_TESTO DA LEGGERE_.
↓↓↓

Da questo intreccio nasce un thriller avvincente che lascia il lettore con il fiato sospeso fino all’ultima pagina ad interrogarsi oltre che sulla colpevolezza degli imputati, anche sulle vite dei singoli personaggi.
Più che di un thriller, si tratta di un viaggio introspettivo nella figura di Virginia, personaggio centrale di questa storia, un magistrato, ma ancor prima una donna che ha dedicato tutto alla legge.
Il diritto così caro a Caringella, gli eventi portanti della trama e le riflessioni che si annidano nella parte più nascosta di ogni mente umana si intrecciano tra loro e confluiscono nelle parole, nei comportamenti e nei pensieri di Virginia.
In poche pagine si passa, senza alcuna forzatura letteraria, da pillole di diritto penale ai rimpianti e, soprattutto, ai rimproveri di una donna che si trova a dover mettere in discussione le sue scelte non solo lavorative, ma soprattutto di vita. I tormenti di Virginia trovano la loro dimora in una sentenza sbagliata del passato che non riesce a soprassedere.

↑↑↑

_RECORD DI DATI_.
↓↓↓

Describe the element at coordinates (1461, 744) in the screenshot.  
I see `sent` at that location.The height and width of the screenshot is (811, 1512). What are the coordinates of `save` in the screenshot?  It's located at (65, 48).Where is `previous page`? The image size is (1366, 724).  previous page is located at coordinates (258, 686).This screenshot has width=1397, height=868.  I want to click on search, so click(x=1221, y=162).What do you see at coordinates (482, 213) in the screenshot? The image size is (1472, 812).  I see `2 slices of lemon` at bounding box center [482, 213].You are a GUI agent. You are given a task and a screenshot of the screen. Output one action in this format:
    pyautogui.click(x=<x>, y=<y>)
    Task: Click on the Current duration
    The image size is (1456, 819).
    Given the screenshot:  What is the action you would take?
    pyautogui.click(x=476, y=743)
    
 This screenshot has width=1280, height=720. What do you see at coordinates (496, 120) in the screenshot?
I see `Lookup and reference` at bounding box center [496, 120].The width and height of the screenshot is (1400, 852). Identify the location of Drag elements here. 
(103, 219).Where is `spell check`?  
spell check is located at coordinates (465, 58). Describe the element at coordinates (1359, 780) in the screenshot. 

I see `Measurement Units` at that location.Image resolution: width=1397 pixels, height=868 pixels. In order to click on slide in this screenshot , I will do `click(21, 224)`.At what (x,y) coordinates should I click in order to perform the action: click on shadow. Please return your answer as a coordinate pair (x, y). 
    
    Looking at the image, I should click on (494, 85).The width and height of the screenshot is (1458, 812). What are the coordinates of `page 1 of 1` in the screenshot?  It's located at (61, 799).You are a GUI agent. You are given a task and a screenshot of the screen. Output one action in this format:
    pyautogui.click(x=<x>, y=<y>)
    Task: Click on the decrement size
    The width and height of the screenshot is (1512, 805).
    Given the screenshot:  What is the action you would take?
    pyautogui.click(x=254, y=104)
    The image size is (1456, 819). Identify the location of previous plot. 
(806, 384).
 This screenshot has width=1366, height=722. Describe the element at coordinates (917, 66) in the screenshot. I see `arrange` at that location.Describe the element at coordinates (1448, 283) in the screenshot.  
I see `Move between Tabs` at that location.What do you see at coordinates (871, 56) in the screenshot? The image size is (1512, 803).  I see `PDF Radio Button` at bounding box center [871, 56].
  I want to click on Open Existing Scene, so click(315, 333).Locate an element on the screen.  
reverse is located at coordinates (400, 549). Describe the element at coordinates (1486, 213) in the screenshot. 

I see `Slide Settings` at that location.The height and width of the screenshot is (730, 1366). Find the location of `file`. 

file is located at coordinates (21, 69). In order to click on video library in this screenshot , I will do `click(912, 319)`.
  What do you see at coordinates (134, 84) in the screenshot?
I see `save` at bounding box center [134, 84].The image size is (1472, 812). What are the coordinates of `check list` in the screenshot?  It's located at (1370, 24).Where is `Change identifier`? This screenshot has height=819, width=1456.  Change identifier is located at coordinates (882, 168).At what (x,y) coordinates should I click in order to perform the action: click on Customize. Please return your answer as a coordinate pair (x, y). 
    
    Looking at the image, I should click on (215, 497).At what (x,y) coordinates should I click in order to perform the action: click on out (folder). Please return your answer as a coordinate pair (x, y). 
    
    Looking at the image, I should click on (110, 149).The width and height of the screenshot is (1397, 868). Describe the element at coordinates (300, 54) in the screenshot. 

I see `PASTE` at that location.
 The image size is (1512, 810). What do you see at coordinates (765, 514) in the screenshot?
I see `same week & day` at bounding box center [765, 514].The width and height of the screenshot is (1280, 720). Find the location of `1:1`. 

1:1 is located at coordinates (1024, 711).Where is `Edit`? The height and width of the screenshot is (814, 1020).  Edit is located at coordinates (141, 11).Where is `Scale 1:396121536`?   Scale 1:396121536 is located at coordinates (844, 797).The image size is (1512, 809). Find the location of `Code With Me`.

↑↑↑

_DESCRIZIONE ESERCIZIO_. Prosegui il testo sul romanzo incentrato sul magistrato Virginia, partendo dopo la sua ultima frase. I record non hanno alcun ruolo in questo esercizio.

_RISPOSTA FINALE_.
I suoi tormenti sono i nostri, sono gli stessi tormenti che attanagliano ogni mente umana quando è libera di scavare a fondo nei ricordi e negli errori. Caringella ci mostra un’altra componente del diritto, il lato umano, una donna che non riesce a perdonarsi gli errori passati e che prova a guardare alla verità processuale, scevra da ogni condizionamento esterno e soprattutto interiore per giungere ad una decisione che vada oltre ogni ragionevole dubbio.
Il principio della decisione presa oltre ogni ragionevole dubbio rappresenta un limite a qualsiasi condizionamento esterno, ma soprattutto a qualsiasi apprezzamento discrezionale al quale un magistrato, per la sua natura umana, è soggetto. Tutto ciò che prescinde dalla verità che emerge dagli atti processuali, non è altro che pregiudizio.
Caringella riassume tutto ciò in pochissime righe che non possono che rimanere impresse a chi legge: “Il dubbio che impedisce la condanna è solo quello che incrina in modo significativo l’idea della responsabilità. […] Se si parte con la verità in tasca, il giudizio diventa pregiudizio. Invece, il dubbio è la libertà, stato d’animo, la bussola che ci guiderà al verdetto. Perché se il dubbio è il presupposto di ogni processo, ogni processo è lo scioglimento di un dubbio”.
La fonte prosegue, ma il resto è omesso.